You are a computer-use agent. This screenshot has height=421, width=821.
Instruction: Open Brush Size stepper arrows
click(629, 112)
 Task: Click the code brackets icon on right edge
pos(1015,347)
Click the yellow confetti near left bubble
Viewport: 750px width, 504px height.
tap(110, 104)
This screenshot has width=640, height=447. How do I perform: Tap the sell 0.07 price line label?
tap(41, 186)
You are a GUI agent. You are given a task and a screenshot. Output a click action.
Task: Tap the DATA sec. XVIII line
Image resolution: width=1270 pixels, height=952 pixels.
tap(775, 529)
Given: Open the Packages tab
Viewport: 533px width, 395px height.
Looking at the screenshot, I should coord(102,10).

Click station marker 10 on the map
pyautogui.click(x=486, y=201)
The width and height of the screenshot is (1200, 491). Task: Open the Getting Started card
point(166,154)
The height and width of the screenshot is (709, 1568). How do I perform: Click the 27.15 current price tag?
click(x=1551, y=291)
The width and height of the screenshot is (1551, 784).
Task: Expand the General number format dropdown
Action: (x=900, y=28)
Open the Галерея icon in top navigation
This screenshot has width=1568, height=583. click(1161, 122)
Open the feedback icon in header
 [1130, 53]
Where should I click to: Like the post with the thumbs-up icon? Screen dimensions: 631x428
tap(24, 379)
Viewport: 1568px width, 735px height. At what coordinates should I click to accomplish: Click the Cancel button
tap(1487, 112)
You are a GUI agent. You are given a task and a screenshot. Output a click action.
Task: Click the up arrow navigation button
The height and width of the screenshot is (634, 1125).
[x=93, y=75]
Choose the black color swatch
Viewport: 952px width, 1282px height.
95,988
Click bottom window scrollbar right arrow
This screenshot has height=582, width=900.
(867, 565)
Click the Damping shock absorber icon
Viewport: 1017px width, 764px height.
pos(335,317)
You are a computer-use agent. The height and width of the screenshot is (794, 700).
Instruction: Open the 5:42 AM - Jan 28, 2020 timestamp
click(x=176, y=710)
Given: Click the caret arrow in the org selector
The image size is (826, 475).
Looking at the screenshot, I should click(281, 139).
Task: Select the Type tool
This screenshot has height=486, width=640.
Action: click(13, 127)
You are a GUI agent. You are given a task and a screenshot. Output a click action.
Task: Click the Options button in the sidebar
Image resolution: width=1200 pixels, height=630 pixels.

■ ■ ■ ■ ■ ■ ■

→ **TASK DIRECTIONS**:
Set down nothing but the lines from the one containing "Instruction: Open the" through the final line above, exactly as written.

→ **SOLUTION TO THIS TASK**:
Instruction: Open the 5:42 AM - Jan 28, 2020 timestamp
click(x=176, y=710)
Given: Click the caret arrow in the org selector
The image size is (826, 475).
Looking at the screenshot, I should click(281, 139).
Task: Select the Type tool
This screenshot has height=486, width=640.
Action: click(13, 127)
You are a GUI agent. You are given a task and a screenshot. Output a click action.
Task: Click the Options button in the sidebar
Image resolution: width=1200 pixels, height=630 pixels.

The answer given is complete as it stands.